Researcher: Leon Croukamp
Divison of Transport, Geotech and Management
PHD Research: Development of A Lunar Geotechinical Geographic Information System
The aim of this research is to create a GIS based system that will map the geotechnical properties or the lunar surface. The motivation for this research came from the new interest shown in lunar exploration, habitation and In situ Resource Utilisation (ISRU) by countries such as the USA, Europe, Russia, China and Japan. Several countries have or had satellites orbiting the moon in the very recent past.
The primary research question is whether it is possible to predict geotechnical properties based on remotely sensed data. The departure point of the proposed research is to follow the Earth analogy where areas of similar geology, topography and climate typically have the same geotechnical properties. On the basis of this, ‘type areas’ for a certain geotechnical property can be defined, investigated and then extrapolated to other areas.
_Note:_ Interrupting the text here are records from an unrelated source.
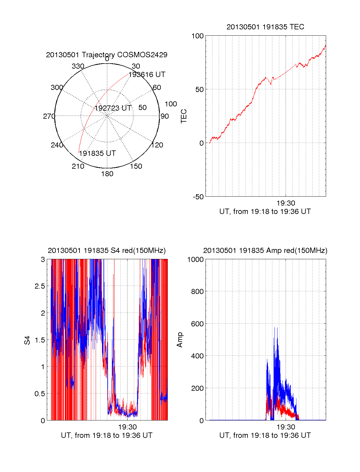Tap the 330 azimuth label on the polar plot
[78, 66]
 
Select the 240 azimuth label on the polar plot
[57, 145]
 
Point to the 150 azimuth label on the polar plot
[136, 166]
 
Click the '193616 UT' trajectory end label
[147, 75]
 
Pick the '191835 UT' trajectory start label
[97, 153]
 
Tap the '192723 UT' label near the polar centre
[113, 108]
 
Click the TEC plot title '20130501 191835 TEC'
[265, 27]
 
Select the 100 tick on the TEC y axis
[197, 36]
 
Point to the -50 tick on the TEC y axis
[198, 197]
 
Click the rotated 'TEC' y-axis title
[184, 116]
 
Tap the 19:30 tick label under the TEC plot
[286, 203]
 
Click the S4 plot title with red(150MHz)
[106, 251]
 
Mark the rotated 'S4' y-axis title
[27, 340]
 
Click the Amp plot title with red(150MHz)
[265, 251]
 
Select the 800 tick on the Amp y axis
[197, 291]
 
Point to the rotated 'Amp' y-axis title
[179, 340]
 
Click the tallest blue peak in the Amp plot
[275, 328]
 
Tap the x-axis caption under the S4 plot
[106, 435]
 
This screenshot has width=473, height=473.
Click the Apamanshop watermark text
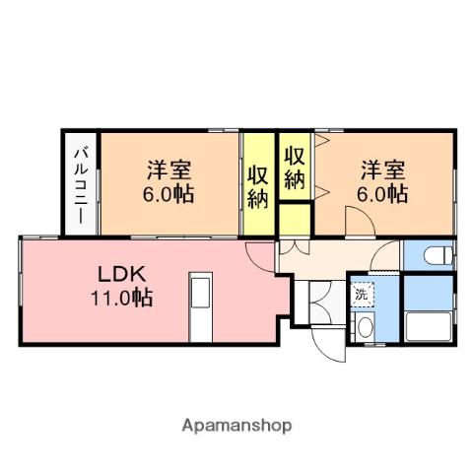pyautogui.click(x=236, y=426)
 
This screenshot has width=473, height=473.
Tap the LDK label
pyautogui.click(x=122, y=274)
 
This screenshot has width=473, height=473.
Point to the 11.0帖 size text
pyautogui.click(x=121, y=298)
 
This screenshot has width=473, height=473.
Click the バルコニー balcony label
pyautogui.click(x=81, y=186)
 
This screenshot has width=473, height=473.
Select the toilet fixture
pyautogui.click(x=439, y=255)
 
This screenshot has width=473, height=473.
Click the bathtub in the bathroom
pyautogui.click(x=428, y=327)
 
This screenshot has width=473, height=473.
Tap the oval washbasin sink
pyautogui.click(x=366, y=326)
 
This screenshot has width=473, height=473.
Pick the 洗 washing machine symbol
pyautogui.click(x=362, y=295)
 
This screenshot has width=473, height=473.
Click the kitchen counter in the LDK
pyautogui.click(x=201, y=307)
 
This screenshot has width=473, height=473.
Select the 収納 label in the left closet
pyautogui.click(x=258, y=187)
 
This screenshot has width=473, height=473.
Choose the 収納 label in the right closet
pyautogui.click(x=295, y=168)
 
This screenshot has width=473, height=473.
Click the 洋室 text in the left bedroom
pyautogui.click(x=169, y=169)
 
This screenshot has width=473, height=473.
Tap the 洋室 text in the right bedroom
pyautogui.click(x=383, y=169)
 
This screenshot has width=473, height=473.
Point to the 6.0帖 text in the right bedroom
pyautogui.click(x=382, y=194)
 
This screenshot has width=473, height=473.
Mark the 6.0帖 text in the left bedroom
pyautogui.click(x=168, y=194)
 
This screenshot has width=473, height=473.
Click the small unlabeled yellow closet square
pyautogui.click(x=295, y=219)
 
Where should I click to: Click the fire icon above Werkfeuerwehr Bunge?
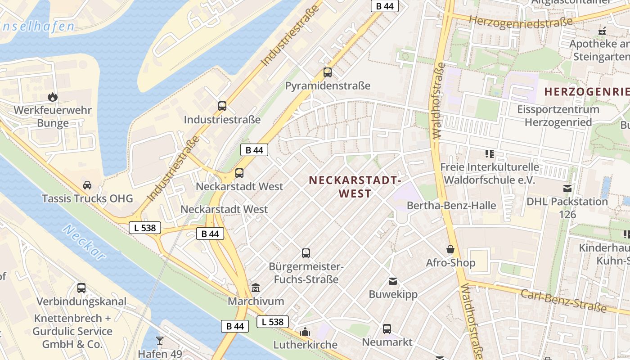(53, 97)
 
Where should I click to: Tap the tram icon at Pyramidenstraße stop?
(328, 72)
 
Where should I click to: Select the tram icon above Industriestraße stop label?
(222, 106)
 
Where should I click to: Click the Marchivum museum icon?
(256, 288)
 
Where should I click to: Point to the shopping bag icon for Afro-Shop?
(450, 249)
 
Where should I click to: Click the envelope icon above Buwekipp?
(393, 281)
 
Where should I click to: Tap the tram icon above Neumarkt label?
(387, 329)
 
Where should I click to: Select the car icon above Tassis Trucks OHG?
(87, 185)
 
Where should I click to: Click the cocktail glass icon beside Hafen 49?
(159, 340)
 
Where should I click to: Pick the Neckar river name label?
(84, 243)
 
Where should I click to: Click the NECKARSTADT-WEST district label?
(355, 187)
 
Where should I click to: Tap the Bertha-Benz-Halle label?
(451, 206)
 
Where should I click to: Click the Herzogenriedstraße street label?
(521, 22)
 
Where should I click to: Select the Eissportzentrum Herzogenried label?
(558, 116)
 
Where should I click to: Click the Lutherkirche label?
(306, 345)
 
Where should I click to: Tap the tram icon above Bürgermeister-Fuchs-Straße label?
(306, 253)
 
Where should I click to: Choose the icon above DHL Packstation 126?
(567, 189)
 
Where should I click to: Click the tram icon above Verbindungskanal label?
(81, 288)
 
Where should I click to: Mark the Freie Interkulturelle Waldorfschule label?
(490, 173)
The research utilises a similar approach by looking at data obtained from recent lunar missions in combination with existing geological maps prepared by the USGS. Data from the Lunar Reconnaissance Orbiter (LRO) and specifically the LOLA and LROC instruments is used in combination with spectral data and imagery from missions such as GRAIL, Chandrayaan-1 2 and 3 as well as LCROSS to determine boulder and crater size and density. Spectrum analysis is enabling the determination of rock type/regolith thickness as well as water ice areas, and reflectance intensity is being used as a means of determining surface roughness. Already, it is clear that that the striations, also known as the ray areas, appear to have more boulders (surface roughness) than other lunar surfaces. This will have an impact on robotic travel, especially unmanned rovers that may need to plot suitable paths across the lunar landscape. This data is supported by new, extremely high resolution, photos of the lunar surface.
Data regarding geotechnical properties of the lunar surface as collected by the Apollo era scientists and subsequent analysis of lunar soils is assisting with the interpretation of remotely sensed data. Known and potential mineral resources are located in a similar fashion.
The research will enable significant cost savings during exploration sorties, sample collection excursions and ultimately in the selection of suitable permanent and temporary lunar bases. One of the most prohibitive cost implications of planetary exploration and settlement is the cost of material transport. The research will ultimately help in identifying of suitable exploration areas and settlements and further cost savings will be realised through the calculation of least-cost-paths between points of interest.